The study released by the environment ministry last year said Himalayan glaciers were not shrinking at the rate that scientists have warned.

V K Raina, former Deputy Director of the Geological Survey of India (GSI) who presented a paper on the Himalayan glaciers to the Union environment ministry last year, said it is premature to make a statement that glaciers in the Himalayas are retreating abnormally because of global warming.

According to his study, the glaciers in the Himalayas, over a period of the last 100 years, behave in contrasting ways. For example, Sonapani glacier has retreated by about 500 meters during the last 100 years.

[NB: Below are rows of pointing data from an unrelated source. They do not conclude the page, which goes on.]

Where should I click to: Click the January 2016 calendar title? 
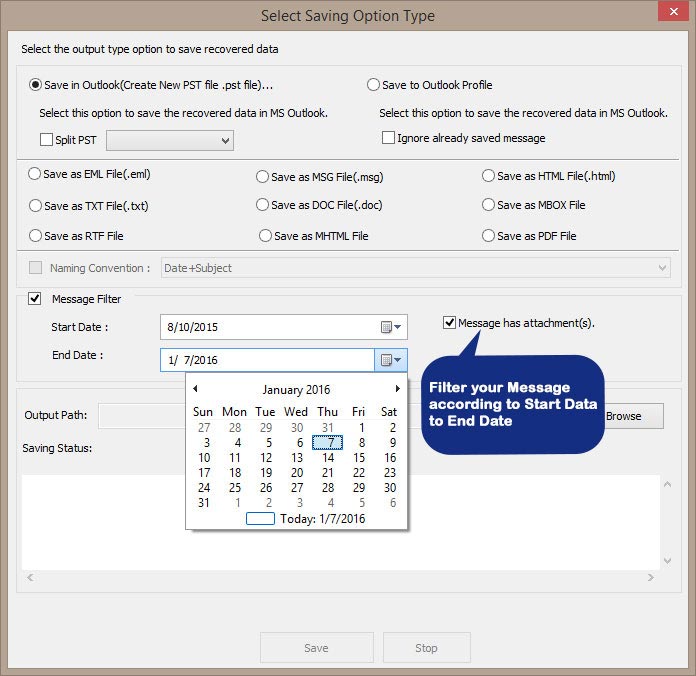[296, 390]
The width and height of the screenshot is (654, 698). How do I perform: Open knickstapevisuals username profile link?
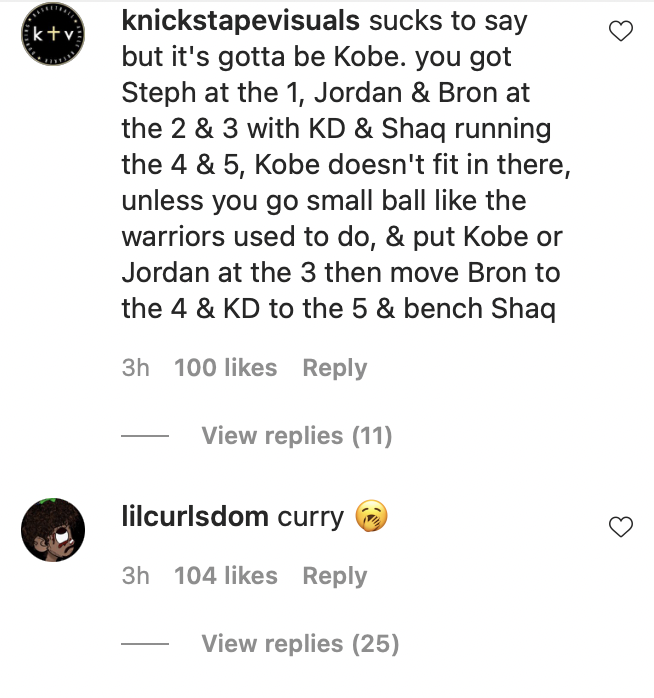[x=240, y=20]
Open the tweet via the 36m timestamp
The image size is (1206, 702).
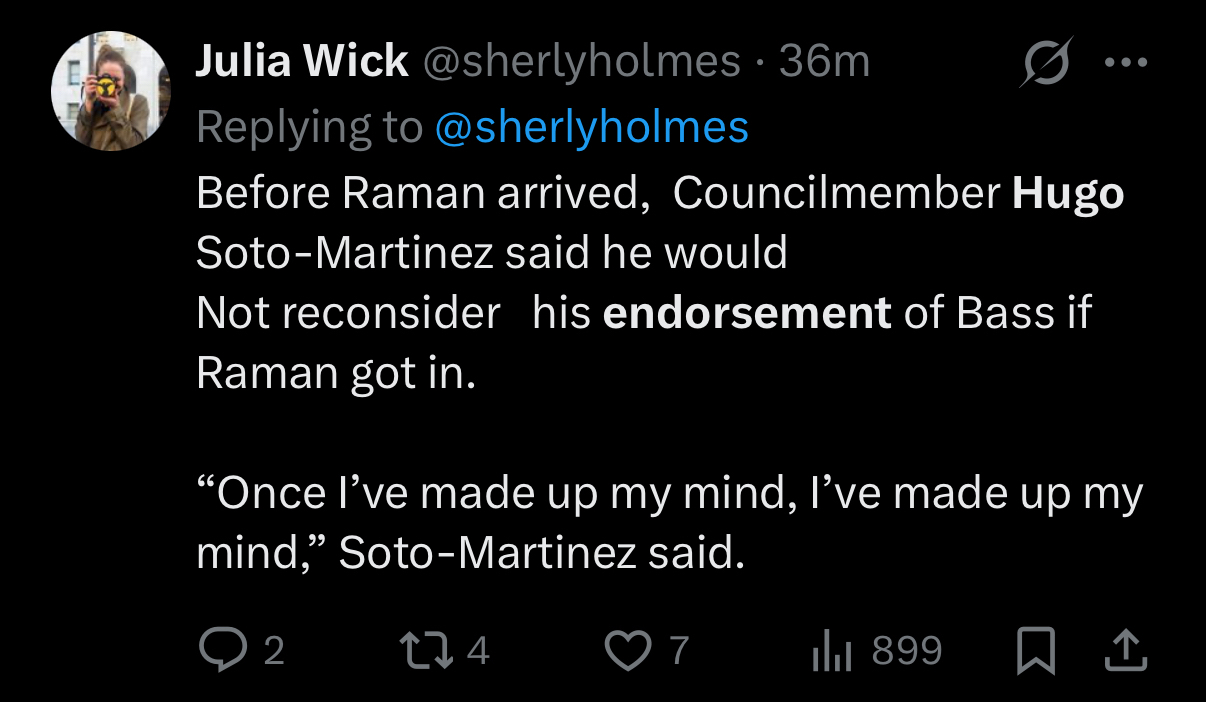click(x=824, y=63)
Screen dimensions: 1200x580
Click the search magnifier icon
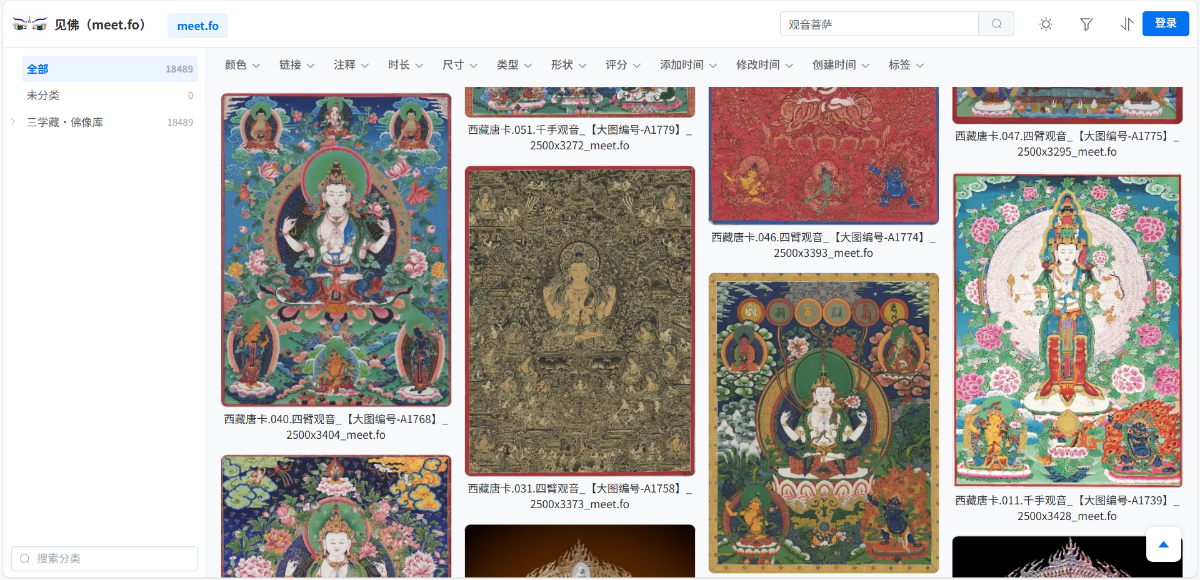pyautogui.click(x=996, y=24)
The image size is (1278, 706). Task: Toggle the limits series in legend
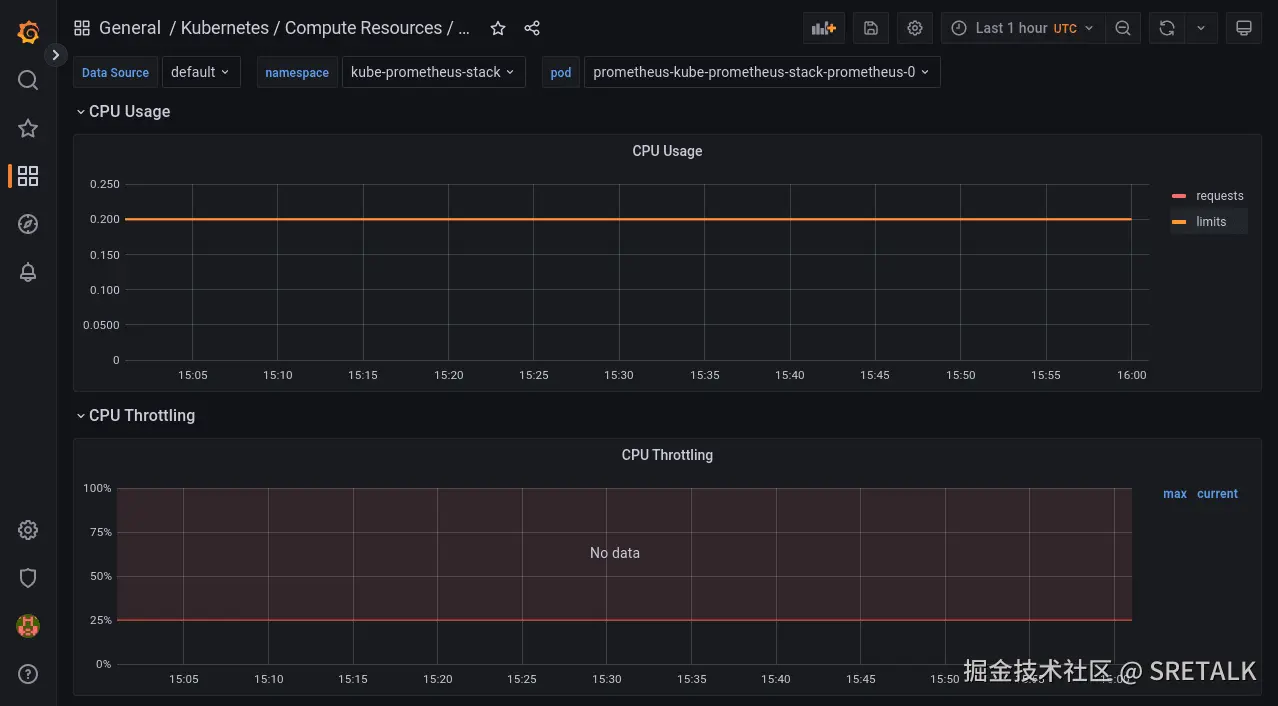1210,222
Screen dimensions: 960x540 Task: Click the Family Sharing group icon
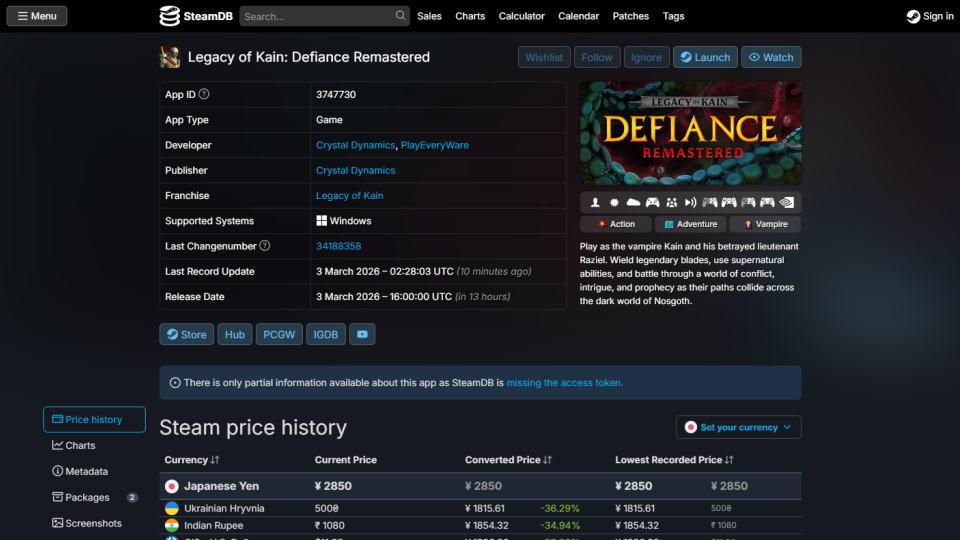tap(671, 202)
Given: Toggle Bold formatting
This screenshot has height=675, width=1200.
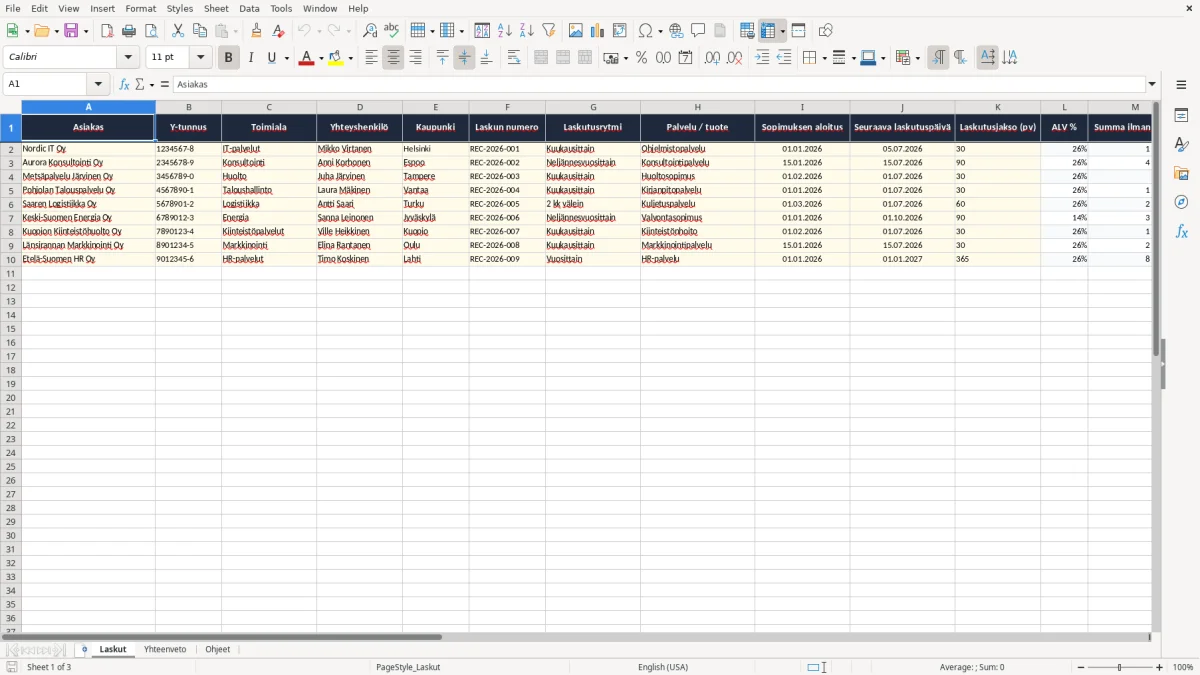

On the other hand, Kangriz glacier has practically not retreated even an inch in the same period.

Siachen glacier is believed to have shown an advance of about 700 meters between 1862 and 1909, followed by an equally rapid retreat of around 400 meters between 1929 and 1958, and hardly any retreat during the last 50 years.

Gangotri glacier, which had hitherto been showing a rather rapid retreat, along its glacier front, at an average of around 20 meters per year till up to 2000 AD, has since slowed down considerably, and between September 2007 and June 2009 is practically at a standstill.

Meanwhile, the Indian government is in talks with China to monitor the glaciers in the Himalayas and plans to collaborate in climate change negotiations.

While the controversy rages over the exact date, scientists across the world agree that global warming is a huge threat to the mighty Himalayas. It time to act, to work jointly towards maintaining ecological balance before it is too late.